::: AVAILABLE DATA

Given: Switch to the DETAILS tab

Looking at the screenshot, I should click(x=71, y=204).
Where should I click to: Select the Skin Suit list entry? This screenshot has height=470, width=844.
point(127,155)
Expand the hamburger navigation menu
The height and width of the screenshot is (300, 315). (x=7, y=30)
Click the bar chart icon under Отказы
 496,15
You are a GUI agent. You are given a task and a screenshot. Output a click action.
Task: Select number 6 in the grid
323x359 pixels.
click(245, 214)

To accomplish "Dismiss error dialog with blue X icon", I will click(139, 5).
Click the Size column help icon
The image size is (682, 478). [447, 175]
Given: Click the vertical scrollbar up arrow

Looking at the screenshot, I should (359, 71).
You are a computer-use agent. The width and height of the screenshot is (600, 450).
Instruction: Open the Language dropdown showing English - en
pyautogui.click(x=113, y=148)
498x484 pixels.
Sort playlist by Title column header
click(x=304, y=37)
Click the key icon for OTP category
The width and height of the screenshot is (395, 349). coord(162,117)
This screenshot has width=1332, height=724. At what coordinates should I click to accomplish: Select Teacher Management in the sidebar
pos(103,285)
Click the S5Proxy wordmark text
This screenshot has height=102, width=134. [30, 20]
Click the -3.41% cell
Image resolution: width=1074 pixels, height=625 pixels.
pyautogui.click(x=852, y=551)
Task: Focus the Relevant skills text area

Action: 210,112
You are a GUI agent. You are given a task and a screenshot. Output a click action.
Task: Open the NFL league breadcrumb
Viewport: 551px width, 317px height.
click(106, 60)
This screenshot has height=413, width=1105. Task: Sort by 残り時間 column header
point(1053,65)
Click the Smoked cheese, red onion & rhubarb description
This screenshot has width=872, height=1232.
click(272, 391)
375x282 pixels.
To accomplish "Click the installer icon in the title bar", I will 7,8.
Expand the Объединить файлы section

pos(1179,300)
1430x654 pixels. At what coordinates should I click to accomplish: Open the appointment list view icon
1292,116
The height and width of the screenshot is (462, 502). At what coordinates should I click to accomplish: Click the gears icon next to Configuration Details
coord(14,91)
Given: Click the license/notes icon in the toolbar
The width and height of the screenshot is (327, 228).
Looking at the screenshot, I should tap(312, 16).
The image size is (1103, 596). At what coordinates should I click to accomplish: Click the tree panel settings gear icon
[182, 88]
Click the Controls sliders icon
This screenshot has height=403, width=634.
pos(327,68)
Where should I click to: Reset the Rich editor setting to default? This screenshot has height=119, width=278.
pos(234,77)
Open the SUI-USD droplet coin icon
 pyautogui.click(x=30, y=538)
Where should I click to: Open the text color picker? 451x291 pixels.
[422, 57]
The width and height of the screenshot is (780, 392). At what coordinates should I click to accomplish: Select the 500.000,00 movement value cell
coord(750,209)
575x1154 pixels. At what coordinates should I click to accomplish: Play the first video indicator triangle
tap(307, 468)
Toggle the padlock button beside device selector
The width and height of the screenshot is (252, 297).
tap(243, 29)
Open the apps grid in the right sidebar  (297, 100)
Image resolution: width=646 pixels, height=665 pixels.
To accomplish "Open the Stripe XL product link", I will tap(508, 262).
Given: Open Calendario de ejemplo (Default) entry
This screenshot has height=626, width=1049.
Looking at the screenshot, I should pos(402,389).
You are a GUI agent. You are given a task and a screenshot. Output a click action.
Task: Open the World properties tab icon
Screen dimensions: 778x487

::::::

*DIRECTIONS FOR THIS TASK:*
All entries should be transcribed verbatim.

*RESPONSE TO THE EXERCISE:*
Given: Switch to the DETAILS tab

Looking at the screenshot, I should click(x=71, y=204).
Where should I click to: Select the Skin Suit list entry? This screenshot has height=470, width=844.
point(127,155)
Expand the hamburger navigation menu
The height and width of the screenshot is (300, 315). (x=7, y=30)
Click the bar chart icon under Отказы
 496,15
You are a GUI agent. You are given a task and a screenshot. Output a click action.
Task: Select number 6 in the grid
323x359 pixels.
click(245, 214)

To accomplish "Dismiss error dialog with blue X icon", I will click(139, 5).
Click the Size column help icon
The image size is (682, 478). [447, 175]
Given: Click the vertical scrollbar up arrow

Looking at the screenshot, I should (359, 71).
You are a computer-use agent. The width and height of the screenshot is (600, 450).
Instruction: Open the Language dropdown showing English - en
pyautogui.click(x=113, y=148)
498x484 pixels.
Sort playlist by Title column header
click(x=304, y=37)
Click the key icon for OTP category
The width and height of the screenshot is (395, 349). coord(162,117)
This screenshot has width=1332, height=724. At what coordinates should I click to accomplish: Select Teacher Management in the sidebar
pos(103,285)
Click the S5Proxy wordmark text
This screenshot has height=102, width=134. [30, 20]
Click the -3.41% cell
Image resolution: width=1074 pixels, height=625 pixels.
pyautogui.click(x=852, y=551)
Task: Focus the Relevant skills text area

Action: 210,112
You are a GUI agent. You are given a task and a screenshot. Output a click action.
Task: Open the NFL league breadcrumb
Viewport: 551px width, 317px height.
click(106, 60)
This screenshot has height=413, width=1105. Task: Sort by 残り時間 column header
point(1053,65)
Click the Smoked cheese, red onion & rhubarb description
This screenshot has width=872, height=1232.
click(272, 391)
375x282 pixels.
To accomplish "Click the installer icon in the title bar", I will 7,8.
Expand the Объединить файлы section

pos(1179,300)
1430x654 pixels. At what coordinates should I click to accomplish: Open the appointment list view icon
1292,116
The height and width of the screenshot is (462, 502). At what coordinates should I click to accomplish: Click the gears icon next to Configuration Details
coord(14,91)
Given: Click the license/notes icon in the toolbar
The width and height of the screenshot is (327, 228).
Looking at the screenshot, I should tap(312, 16).
The image size is (1103, 596). At what coordinates should I click to accomplish: Click the tree panel settings gear icon
[182, 88]
Click the Controls sliders icon
This screenshot has height=403, width=634.
pos(327,68)
Where should I click to: Reset the Rich editor setting to default? This screenshot has height=119, width=278.
pos(234,77)
Open the SUI-USD droplet coin icon
 pyautogui.click(x=30, y=538)
Where should I click to: Open the text color picker? 451x291 pixels.
[422, 57]
The width and height of the screenshot is (780, 392). At what coordinates should I click to accomplish: Select the 500.000,00 movement value cell
coord(750,209)
575x1154 pixels. At what coordinates should I click to accomplish: Play the first video indicator triangle
tap(307, 468)
Toggle the padlock button beside device selector
The width and height of the screenshot is (252, 297).
tap(243, 29)
Open the apps grid in the right sidebar  (297, 100)
Image resolution: width=646 pixels, height=665 pixels.
To accomplish "Open the Stripe XL product link", I will tap(508, 262).
Given: Open Calendario de ejemplo (Default) entry
This screenshot has height=626, width=1049.
Looking at the screenshot, I should pos(402,389).
You are a GUI agent. You are given a task and a screenshot. Output a click action.
Task: Open the World properties tab icon
Screen dimensions: 778x487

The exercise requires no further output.